Compared to the position I was arguing in the Foom Debate with Robin, reality has proved way to the further Eliezer side of Eliezer along the Eliezer-Robin spectrum. It’s been very unpleasantly surprising to me how little architectural complexity is required to start producing generalizing systems, and how fast those systems scale using More Compute. The flip side of this is that I can imagine a system being scaled up to interesting human+ levels, without “recursive self-improvement” or other of the old tricks that I thought would be necessary, and argued to Robin would make fast capability gain possible. You could have fast capability gain well before anything like a FOOM started. Which in turn makes it more plausible to me that we could hang out at interesting not-superintelligent levels of AGI capability for a while before a FOOM started. It’s not clear that this helps anything, but it does seem more plausible.

From Ngo and Yudkowsky on alignment difficulty:

It later turned out that capabilities started scaling a whole lot without self-improvement, which is an example of the kind of weird surprise the Future throws at you . . .

And yeah I realize now that my summary of what Eliezer wrote is not particularly close to what he actually wrote.

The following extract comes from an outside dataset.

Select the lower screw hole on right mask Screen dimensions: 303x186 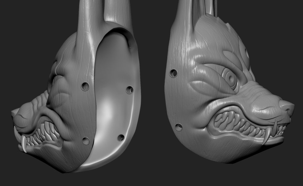pos(179,127)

Depends what you mean by generate code. Can it have a prebaked function that copies itself (like computer viruses)? Does it count if it generates programs to attack other systems? If it changes its own source code? Its code stored in memory? You could argue that changing anything in memory is in a certain sense generating code.

If it can't generate code, it'll be a 1 shot type of thing. Which means that it must be preprogrammed with the tools to do its job. I can't come up with any way for it to take control, but it doesn't seem that hard to come up with some doomsday machine scenarios. E.g. smashing a comet into earth, or making a virus that sterilizes everyone. Or a Shiri’s Scissor could do the trick. The idea being to make something that doesn't have to learn or improve itself too much.

I was thinking of "something that can understand and write code at the level of a 10x SWE". I'm further assuming that human designers didn't give it functions to copy itself or other dumb things.

As an optimist/skeptic of the alignment problem, I can confirm that code generation is much more persuasive to me than other AI risk hypotheticals. I'm still not convinced that an early AGI would be powerful enough to hack the internet, or that hacking the internet could lead to x-risk (there's still a lot that is not computerized and civilization is very resilient), but at least code generation is at the intersection of "it's plausible that an early AGI would have super human coding capacity" and "hacking the internet is a plausible thing to do" (unlike nanotech or an extinction-causing super-plague).